• What needs to be done:
Return each line in the data below that contains the string "linii". Case counts.

Rows showing where targets appear:
● ● ● ● ●

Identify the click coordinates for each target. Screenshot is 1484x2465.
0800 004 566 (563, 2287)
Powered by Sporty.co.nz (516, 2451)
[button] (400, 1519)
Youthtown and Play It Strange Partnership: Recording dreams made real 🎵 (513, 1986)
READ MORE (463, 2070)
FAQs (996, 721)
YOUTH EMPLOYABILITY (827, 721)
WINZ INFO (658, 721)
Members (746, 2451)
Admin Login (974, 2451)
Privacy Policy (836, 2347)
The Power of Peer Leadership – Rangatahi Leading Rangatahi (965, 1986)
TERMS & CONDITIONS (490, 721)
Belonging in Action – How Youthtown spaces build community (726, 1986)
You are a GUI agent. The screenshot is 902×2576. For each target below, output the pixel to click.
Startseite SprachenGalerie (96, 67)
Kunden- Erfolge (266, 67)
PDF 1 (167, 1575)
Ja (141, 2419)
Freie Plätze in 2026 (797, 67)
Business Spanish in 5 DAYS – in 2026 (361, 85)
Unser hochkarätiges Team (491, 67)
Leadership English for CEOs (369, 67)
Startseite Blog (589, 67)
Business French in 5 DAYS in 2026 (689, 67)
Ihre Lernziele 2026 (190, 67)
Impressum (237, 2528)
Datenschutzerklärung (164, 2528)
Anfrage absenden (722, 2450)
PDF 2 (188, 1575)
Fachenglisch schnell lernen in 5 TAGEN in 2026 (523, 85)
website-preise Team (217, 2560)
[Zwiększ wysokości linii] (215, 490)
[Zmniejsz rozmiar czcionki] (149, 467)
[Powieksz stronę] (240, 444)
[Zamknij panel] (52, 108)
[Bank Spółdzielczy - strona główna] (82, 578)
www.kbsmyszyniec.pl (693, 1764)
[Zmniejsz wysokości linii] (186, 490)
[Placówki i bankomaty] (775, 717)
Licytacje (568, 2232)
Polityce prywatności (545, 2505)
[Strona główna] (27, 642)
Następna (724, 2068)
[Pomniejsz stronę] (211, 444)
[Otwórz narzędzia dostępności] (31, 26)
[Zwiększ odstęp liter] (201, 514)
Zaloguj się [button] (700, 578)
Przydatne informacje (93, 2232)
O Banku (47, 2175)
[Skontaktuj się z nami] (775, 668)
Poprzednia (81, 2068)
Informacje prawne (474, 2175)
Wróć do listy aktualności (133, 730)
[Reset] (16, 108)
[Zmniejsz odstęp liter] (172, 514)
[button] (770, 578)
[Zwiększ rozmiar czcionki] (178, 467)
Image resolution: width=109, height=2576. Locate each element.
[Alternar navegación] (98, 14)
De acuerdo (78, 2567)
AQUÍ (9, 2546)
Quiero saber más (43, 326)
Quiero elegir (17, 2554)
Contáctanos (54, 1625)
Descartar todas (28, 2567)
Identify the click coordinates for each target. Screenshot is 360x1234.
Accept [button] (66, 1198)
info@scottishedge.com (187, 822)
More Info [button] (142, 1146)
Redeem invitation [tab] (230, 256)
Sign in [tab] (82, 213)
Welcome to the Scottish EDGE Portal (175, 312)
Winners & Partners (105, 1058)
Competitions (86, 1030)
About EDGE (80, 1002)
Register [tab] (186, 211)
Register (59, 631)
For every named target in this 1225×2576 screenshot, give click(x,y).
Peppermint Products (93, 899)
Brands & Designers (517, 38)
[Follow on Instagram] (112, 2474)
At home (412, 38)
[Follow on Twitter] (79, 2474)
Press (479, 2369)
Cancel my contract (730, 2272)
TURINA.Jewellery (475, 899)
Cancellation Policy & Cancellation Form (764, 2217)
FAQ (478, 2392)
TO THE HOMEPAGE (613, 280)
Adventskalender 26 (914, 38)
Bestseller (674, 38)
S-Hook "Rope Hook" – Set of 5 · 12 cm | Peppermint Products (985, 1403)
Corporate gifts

● ● ● ● ●

• Full output:
[Zwiększ wysokości linii] (215, 490)
[Zmniejsz wysokości linii] (186, 490)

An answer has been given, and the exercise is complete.